Treating Parkinson's disease
- Posted on 07 December 2010
Acadia Pharmaceuticals has been awarded a grant from The Michael J Fox Foundation for the development of novel Nurr1-RXR agonists for the treatment of Parkinson's disease.
The grant of US$300,000 was awarded under the Foundation's therapeutics development initiative aimed at supporting preclinical development of Parkinson's disease therapies that have the potential for fundamentally altering disease course and improving treatment of symptoms above and beyond current standards of care. This grant represents Acadia's third award from The Michael J Fox Foundation.
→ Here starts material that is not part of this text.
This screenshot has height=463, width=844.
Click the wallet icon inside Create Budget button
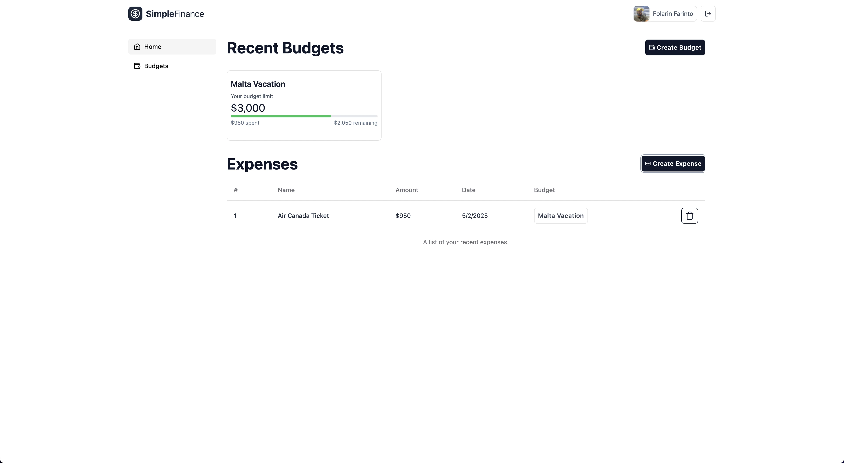[652, 47]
"Our mission is to advance the research with the greatest promise for improving the lives of patients with Parkinson's disease," said Todd Sherer, PhD, vice president, research programs of the Michael J Fox Foundation. "Acadia's Nurr1 program may pave the way for a new Parkinson's disease treatment that has the potential to slow or stop disease progression, something no currently available treatment can do."
Parkinson's disease results from a progressive loss of brain cells that produce dopaminergic neurons. Scientific evidence suggests that Nurr1, a nuclear hormone receptor, plays a critical role in the growth, maintenance, and survival of dopaminergic neurons. Scientists at Acadia have discovered compounds that selectively activate Nurr1-RXR complexes and promote viability of dopamine-containing neurons.
Acadia researchers will examine the effects of Nurr1-RXR agonists in preclinical models of Parkinson's disease, focusing on neuroprotection, neuroregeneration, and motor performance.
"We are grateful for the Michael J Fox Foundation's support of our Nurr1 program. The award recognizes the pioneering work we are pursuing to discover and develop a novel treatment for Parkinson's disease," said Uli Hacksell, PhD, CEO of Acadia. "We are committed to bringing forward innovative therapies in this area of neurology and, in addition to preclinical programs addressing Nurr1 and ER-beta receptors for Parkinson's disease, we are pursuing a phase 3 program with pimavanserin for Parkinson's disease psychosis."